Slowdown in global growth 'healthy and necessary' - S&P
A slowdown in world growth next year should be welcomed as both “necessary and healthy”, argues S&P Global Ratings in its latest economic report.
In 'Global Economic Outlook 2019: Autumn is Coming', the ratings agency has predicted that the rate of expansion for the global economy will be 3.6% in 2019, down from 2018’s six-year high of 3.8%.
However, S&P said that the slowing was “both necessary and healthy”.
“Despite the gloom, we are not jumping on the crisis bandwagon,” the report said. “In board terms, we see the slowing of global growth as both necessary and healthy. We expect the process to be reasonably orderly, with recent bouts of market turbulence a reminder that slowdowns are not always smooth.
“It need not be the case that winter is coming, but the global synchronised upturn of 2017 has clearly passed and we are entering the autumn of the long expansion that following the global financial crisis.”
The American economy has enjoyed a bumper 2018, fuelled in the main by tax cuts. But Paul Gruenwald, chief economist at S&P Global Ratings and author of the report, said: “Most of the action will come from the US. The driver will be the waning fiscal stimulus from personal and corporate tax cuts, as well as the continuation of the gradual rate normalisation by the Federal Reserve.”
The other widely perceived threat to the global economy is China. It has boomed in recent years, fuelling global demand as both government and consumer spending soared.
Its growth rate has now started to stall, but S&P said: “The authorities have taken a number of policy-easing measures, including lowering the reserve requirement for smaller banks and enacting fiscal stimulus in the form of ramped-up infrastructure spending.
“This mild stimulus will cushion the slowdown, resulting in a continued steady decline in reported growth and a lowering of the official target from around 6.5% this year.”

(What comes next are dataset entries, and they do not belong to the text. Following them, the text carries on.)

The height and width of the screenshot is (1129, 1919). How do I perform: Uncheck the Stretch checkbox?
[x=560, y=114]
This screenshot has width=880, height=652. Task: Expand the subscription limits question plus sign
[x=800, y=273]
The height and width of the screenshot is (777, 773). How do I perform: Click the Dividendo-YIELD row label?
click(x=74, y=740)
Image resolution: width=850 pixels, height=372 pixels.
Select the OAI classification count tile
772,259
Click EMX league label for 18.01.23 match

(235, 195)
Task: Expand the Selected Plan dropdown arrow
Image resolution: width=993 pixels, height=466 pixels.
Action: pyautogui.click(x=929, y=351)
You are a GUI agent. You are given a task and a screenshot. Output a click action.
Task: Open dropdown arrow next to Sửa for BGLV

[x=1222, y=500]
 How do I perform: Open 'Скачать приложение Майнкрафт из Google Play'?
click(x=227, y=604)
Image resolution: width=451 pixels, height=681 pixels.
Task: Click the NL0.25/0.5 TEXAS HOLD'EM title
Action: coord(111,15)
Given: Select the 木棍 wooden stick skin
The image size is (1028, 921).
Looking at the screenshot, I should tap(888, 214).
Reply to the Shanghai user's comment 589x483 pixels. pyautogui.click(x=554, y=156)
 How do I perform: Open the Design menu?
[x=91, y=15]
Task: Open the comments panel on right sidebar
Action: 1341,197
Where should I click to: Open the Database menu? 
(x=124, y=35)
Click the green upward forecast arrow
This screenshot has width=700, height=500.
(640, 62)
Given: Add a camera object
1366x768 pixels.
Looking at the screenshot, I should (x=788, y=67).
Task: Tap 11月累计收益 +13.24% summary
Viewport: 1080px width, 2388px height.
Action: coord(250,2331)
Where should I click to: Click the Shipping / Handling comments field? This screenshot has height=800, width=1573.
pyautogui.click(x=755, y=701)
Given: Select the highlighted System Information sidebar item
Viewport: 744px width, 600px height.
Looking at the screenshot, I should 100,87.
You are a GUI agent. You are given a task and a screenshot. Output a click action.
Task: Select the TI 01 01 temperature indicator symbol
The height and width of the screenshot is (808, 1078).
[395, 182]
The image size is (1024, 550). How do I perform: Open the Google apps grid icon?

As for the increasingly bitter US-China trade war, S&P insisted it could be resolved “as long as the main actors change their mindset”. That would mean the US shifting away from tariffs and for China to recognise that its current economic model created frictions.
In Europe, Gruenwald said that Brexit and Italy’s ongoing fiscal issues may have an impact but they remained “regional risks for the most part”.